The system we have in place today to ensure the nation's security from terrorism can be overwhelmingly complex, reflecting a broad diversity of major players and dozens of strategic objectives. This complexity is due, in part, to successive administrations redefining an increasingly intricate web of relationships, roles, and responsibilities, often without rescinding -- or fully integrating with -- direction established by their predecessors. As a result, the nation's counterterrorism system has evolved largely in a piecemeal, ad hoc fashion, without the benefit of an overarching strategy or blueprint for how best to organize for success.

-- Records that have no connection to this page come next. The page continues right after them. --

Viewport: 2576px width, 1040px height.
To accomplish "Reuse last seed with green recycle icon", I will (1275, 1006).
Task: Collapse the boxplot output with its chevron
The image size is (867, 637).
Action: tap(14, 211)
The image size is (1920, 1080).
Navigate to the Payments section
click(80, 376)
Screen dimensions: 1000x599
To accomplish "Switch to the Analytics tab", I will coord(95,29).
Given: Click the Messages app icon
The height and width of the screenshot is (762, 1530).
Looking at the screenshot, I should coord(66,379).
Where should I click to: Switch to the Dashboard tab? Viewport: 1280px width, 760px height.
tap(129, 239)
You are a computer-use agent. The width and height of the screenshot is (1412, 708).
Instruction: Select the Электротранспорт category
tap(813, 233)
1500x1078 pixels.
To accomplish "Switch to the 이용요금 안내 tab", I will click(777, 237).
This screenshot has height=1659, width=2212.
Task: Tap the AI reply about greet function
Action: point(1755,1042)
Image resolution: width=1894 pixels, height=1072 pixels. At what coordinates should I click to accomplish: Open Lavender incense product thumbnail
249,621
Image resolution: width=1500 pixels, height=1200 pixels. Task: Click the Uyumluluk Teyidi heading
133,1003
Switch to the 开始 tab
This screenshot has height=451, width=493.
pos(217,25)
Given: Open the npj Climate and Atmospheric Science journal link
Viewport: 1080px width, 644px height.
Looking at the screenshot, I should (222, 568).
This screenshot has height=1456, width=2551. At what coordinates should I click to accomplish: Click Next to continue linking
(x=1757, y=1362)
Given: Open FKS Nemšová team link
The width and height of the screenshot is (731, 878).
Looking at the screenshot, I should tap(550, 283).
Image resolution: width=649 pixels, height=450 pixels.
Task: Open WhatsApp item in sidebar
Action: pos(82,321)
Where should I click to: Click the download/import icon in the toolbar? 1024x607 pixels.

Over five years ago, the 9/11 Commission recommended the establishment of a National Counterterrorism Center -- an interagency entity responsible for "joint operational planning and joint intelligence," designed to "break the mold of national government organization." In a 2004 statement to the Senate Committee on Governmental Affairs, Philip Zelikow, executive director of the 9/11 Commission, asserted that "since terrorism poses such a revolutionary challenge to old ways of executive management in our national security bureaucracy, counterterrorism requires an innovative response."
Soon after the commission released its report, the Intelligence Reform and Terrorism Prevention Act of 2004 established the nation's first dedicated interagency counterterrorism planning cell, mandating it to "[integrate] all instruments of national power" in order to "conduct strategic operational planning for counterterrorism." The creation of NCTC and its Directorate of Strategic Operational Planning (DSOP) represented a significant step in the U.S. government's approach to confronting complex and cross-cutting national missions such as counterterrorism. But much work remains before this vision can be fully achieved.